Optimizing heat transfer in microchannel heat ex-changers: a comparative analysis of channel geometry and nanofluids through CFD and experimental approaches.

Abstract This study investigates the impact of channel geometry and nanofluid concentration on heat transfer performance in microchannel heat exchangers, using both CFD simulations and experimental methods. Results show that increasing nanoparticle concentrations and mass flow rates enhance heat transfer in both rectangular and circular channels. At a nanoparticle concentration of 0.05% and a Reynolds number of 500, circular channels demonstrated superior heat transfer performance compared to rectangular channels.

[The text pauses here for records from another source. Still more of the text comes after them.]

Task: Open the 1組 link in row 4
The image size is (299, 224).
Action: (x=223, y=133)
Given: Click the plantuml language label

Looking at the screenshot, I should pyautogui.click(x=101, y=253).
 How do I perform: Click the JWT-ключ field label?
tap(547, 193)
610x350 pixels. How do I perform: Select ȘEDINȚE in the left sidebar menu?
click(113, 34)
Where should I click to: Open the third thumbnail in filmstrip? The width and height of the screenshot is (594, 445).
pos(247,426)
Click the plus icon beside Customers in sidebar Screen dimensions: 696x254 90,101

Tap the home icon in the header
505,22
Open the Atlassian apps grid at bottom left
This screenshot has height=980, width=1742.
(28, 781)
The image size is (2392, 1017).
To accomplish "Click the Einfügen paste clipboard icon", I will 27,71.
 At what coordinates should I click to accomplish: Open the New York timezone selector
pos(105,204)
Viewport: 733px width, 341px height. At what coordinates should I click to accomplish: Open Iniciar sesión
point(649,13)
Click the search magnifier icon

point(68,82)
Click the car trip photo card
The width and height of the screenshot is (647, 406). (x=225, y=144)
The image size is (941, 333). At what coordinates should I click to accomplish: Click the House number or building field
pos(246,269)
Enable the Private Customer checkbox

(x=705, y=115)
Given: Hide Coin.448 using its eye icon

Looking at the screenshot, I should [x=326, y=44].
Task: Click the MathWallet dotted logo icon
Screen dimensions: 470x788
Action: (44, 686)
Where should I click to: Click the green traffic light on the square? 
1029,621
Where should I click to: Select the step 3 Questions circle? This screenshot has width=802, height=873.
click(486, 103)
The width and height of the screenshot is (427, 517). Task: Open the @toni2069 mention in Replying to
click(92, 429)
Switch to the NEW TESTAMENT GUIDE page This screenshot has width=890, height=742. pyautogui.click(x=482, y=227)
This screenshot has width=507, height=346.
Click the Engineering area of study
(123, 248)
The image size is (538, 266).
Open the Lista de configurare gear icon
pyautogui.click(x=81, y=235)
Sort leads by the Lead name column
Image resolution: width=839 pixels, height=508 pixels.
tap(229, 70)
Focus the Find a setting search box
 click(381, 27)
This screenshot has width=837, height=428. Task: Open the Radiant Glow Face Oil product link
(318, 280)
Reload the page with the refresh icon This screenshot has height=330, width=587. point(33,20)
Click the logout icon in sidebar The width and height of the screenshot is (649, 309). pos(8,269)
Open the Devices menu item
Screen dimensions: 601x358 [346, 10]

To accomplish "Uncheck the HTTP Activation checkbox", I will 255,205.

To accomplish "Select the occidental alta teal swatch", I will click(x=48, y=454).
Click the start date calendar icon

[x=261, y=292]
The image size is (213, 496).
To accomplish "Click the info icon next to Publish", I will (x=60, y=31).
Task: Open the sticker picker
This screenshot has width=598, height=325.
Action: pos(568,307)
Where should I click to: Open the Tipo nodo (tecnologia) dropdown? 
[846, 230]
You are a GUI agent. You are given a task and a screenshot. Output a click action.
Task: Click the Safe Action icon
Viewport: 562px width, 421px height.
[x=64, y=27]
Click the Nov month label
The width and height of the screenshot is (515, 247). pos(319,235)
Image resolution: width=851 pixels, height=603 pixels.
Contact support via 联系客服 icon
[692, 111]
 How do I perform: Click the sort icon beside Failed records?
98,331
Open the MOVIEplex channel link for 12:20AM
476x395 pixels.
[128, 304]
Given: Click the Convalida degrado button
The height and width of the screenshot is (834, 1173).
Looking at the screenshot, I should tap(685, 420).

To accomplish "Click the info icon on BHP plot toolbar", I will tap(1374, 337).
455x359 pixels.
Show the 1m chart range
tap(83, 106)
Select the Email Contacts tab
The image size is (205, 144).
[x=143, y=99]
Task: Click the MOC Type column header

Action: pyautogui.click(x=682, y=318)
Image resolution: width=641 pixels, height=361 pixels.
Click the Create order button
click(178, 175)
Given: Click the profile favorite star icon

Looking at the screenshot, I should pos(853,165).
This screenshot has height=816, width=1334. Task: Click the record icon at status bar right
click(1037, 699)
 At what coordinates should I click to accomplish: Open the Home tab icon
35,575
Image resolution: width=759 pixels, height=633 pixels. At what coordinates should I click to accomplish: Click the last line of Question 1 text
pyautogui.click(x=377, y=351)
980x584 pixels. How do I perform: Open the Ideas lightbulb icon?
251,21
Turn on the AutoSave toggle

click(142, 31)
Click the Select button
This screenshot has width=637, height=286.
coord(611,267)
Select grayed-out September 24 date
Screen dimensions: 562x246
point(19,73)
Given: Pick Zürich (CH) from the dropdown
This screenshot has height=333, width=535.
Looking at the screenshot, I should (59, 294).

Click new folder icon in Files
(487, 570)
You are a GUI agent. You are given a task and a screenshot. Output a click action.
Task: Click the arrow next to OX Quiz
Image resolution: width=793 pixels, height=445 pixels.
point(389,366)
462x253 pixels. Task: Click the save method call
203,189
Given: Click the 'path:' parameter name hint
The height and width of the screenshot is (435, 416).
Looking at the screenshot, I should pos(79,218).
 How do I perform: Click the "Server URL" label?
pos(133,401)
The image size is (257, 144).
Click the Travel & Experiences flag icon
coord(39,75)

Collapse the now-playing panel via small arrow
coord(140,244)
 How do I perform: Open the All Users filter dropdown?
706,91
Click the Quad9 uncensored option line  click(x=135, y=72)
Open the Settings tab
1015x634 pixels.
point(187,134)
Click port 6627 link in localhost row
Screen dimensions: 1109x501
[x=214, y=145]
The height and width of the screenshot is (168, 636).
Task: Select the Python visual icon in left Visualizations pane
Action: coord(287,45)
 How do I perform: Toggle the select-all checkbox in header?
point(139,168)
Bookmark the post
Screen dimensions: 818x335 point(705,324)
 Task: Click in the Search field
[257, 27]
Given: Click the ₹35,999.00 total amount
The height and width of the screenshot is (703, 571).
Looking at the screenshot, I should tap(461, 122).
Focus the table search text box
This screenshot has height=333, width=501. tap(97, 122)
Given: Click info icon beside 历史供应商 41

Nusselt numbers increased by 18.16% for rectangular and 24.55% for circular channels on average. Pressure drops for both geometries also increased, with a 17.57% rise for rectangular and 16.74% for circular channels, relative to the base fluid. Additionally, the pressure drop was 4.72% higher in rectangular channels than in circular ones. Lower Reynolds numbers contributed to a significant reduction in friction factors, with the minimum friction observed at 0.01% nanofluid concentration. Circular channels exhibited lower friction factors compared to rectangular channels across different nanofluid concentrations. CFD and experimental results were in close agreement, particularly regarding pressure drop and temperature, confirming the accuracy of the analysis.